# [Exercise objective]
Beneath this instruction is a block of data; output from it exactly the lines that run from the one containing "Image resolution: width=1544" through the one containing "Task: Switch units to cm", inclusive.

########################################

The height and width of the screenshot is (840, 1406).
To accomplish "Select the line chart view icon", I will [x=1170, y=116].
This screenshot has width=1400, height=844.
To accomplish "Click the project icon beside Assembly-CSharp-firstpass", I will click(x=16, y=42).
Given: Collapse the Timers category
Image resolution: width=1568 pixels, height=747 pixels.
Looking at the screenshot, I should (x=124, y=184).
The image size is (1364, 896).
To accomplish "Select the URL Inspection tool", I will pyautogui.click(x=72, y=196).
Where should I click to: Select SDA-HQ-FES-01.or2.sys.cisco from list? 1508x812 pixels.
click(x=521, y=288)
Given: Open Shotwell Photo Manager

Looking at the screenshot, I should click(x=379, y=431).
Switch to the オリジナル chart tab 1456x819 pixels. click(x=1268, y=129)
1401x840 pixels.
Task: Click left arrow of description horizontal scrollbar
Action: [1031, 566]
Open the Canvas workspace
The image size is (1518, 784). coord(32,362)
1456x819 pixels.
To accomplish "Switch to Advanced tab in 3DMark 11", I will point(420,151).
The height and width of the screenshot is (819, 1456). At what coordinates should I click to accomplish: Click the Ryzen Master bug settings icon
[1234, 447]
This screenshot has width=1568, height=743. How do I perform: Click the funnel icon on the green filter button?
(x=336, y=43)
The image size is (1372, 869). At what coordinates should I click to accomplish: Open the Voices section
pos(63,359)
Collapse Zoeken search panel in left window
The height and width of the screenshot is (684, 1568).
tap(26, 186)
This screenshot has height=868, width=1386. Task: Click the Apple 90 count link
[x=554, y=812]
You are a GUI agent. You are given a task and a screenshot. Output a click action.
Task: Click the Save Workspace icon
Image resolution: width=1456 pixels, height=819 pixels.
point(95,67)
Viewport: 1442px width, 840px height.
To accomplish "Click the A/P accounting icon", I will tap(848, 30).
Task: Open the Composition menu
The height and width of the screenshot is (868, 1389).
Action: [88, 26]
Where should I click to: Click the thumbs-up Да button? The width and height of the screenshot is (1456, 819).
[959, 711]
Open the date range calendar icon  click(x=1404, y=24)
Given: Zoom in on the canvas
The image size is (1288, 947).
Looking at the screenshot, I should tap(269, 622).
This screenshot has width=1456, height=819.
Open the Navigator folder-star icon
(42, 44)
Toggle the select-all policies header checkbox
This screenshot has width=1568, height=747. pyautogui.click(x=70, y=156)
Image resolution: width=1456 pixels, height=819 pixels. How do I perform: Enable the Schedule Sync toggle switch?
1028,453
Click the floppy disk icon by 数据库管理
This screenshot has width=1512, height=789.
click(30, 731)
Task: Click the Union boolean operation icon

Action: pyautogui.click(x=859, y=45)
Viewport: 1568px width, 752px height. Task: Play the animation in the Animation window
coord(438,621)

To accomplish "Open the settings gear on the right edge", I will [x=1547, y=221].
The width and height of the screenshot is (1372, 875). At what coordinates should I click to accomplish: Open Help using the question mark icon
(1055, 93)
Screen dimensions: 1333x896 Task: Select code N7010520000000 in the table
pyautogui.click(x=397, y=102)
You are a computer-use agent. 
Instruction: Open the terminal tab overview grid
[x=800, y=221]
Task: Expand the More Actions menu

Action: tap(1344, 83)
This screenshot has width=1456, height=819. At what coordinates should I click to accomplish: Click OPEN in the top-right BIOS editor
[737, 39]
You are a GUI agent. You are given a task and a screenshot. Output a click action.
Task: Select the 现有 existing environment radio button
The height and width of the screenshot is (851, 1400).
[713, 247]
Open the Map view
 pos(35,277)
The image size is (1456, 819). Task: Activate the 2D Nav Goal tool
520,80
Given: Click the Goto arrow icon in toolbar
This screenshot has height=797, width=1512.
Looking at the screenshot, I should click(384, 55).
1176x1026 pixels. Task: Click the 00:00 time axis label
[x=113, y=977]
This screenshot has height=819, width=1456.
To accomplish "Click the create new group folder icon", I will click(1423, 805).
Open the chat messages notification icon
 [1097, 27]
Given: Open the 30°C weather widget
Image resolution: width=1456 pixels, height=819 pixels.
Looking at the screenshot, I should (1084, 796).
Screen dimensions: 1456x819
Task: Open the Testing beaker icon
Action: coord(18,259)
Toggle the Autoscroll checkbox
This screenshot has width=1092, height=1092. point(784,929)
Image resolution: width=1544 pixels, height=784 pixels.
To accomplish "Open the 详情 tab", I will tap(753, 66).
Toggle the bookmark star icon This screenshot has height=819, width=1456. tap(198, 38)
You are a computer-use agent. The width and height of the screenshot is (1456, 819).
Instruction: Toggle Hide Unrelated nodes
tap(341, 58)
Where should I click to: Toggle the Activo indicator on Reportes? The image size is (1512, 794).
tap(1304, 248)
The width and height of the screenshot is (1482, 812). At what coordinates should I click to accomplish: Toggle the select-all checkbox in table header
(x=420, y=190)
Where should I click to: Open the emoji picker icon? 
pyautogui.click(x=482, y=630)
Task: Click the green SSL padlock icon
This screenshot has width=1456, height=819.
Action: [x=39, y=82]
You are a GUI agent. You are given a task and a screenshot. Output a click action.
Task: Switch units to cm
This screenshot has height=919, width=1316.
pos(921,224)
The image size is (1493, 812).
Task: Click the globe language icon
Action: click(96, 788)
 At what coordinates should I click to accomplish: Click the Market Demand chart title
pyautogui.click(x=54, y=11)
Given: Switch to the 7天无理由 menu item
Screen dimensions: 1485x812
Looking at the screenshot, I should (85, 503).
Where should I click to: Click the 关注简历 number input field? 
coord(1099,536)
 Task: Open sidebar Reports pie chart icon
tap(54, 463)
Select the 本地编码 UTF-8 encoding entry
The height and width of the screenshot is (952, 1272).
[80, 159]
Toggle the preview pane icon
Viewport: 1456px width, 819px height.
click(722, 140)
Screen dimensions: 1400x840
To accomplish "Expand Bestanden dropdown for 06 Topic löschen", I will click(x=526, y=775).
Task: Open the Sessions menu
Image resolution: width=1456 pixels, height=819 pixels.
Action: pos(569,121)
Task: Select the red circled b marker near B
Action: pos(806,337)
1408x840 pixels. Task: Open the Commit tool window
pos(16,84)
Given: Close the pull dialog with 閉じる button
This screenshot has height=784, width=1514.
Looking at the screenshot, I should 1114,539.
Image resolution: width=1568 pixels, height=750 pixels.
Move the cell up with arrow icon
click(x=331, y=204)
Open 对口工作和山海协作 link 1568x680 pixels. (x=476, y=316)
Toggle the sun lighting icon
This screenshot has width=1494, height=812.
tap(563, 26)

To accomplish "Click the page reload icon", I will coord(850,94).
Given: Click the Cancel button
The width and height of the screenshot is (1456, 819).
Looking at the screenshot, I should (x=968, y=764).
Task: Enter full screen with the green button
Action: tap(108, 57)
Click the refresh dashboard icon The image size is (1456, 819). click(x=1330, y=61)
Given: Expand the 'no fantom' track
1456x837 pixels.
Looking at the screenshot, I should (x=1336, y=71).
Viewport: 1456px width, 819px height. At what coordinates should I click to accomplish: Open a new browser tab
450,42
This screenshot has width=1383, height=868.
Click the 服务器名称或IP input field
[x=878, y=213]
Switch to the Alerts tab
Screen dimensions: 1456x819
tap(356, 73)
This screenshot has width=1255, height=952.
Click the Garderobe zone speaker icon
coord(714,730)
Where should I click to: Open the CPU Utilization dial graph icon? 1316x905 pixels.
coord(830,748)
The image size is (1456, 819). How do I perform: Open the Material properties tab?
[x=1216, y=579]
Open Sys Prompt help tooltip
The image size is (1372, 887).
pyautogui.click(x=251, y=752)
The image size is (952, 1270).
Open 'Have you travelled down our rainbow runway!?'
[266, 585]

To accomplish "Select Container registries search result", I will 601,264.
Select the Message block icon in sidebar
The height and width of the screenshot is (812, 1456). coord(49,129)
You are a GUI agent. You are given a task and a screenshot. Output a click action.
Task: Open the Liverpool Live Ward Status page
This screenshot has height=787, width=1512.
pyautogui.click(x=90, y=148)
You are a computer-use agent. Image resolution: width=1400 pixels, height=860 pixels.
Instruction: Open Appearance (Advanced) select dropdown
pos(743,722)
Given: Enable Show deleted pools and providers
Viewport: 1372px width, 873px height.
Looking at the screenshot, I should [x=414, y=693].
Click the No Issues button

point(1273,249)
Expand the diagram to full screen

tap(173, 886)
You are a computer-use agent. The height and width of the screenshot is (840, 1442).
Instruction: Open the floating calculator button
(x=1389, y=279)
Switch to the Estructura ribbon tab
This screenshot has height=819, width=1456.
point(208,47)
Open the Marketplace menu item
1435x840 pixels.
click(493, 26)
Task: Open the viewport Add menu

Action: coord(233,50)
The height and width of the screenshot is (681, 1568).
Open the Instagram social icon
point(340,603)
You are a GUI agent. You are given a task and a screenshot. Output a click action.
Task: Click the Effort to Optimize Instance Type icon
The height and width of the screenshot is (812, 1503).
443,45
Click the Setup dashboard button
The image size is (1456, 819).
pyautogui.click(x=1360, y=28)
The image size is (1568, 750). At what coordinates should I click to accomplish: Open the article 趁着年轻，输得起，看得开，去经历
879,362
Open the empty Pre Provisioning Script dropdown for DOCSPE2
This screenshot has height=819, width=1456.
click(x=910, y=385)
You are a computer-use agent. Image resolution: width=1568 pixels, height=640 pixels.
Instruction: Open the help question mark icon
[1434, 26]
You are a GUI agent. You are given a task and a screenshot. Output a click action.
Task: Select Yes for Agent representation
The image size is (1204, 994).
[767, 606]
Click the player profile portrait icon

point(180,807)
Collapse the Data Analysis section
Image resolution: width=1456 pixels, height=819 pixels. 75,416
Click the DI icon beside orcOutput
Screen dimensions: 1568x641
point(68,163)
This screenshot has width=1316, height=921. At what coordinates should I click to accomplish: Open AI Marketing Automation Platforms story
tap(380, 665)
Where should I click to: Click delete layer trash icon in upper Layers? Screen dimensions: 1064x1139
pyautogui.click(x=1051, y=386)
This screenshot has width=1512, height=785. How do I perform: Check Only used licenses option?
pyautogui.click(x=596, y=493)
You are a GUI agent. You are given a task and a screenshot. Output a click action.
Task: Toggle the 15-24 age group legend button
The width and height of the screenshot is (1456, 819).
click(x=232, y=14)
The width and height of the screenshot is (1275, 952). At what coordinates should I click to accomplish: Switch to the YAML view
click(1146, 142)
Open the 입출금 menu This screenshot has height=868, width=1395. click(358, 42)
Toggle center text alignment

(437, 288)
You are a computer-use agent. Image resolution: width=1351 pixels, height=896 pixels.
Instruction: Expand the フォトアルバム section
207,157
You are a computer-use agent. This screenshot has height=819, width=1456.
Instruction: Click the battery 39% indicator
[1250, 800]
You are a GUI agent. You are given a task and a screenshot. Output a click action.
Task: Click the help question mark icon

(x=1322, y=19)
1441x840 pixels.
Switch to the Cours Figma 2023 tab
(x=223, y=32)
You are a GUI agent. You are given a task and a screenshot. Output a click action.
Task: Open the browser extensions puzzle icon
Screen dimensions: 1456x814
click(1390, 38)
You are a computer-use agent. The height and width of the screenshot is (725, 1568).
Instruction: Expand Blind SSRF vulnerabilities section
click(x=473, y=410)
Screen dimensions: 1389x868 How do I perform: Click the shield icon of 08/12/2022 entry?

########################################

# [Solution to this problem]
Image resolution: width=1544 pixels, height=784 pixels.
To accomplish "Open the 详情 tab", I will tap(753, 66).
Toggle the bookmark star icon This screenshot has height=819, width=1456. tap(198, 38)
You are a computer-use agent. The width and height of the screenshot is (1456, 819).
Instruction: Toggle Hide Unrelated nodes
tap(341, 58)
Where should I click to: Toggle the Activo indicator on Reportes? The image size is (1512, 794).
tap(1304, 248)
The width and height of the screenshot is (1482, 812). At what coordinates should I click to accomplish: Toggle the select-all checkbox in table header
(x=420, y=190)
Where should I click to: Open the emoji picker icon? 
pyautogui.click(x=482, y=630)
Task: Click the green SSL padlock icon
This screenshot has width=1456, height=819.
Action: [x=39, y=82]
You are a GUI agent. You are given a task and a screenshot. Output a click action.
Task: Switch units to cm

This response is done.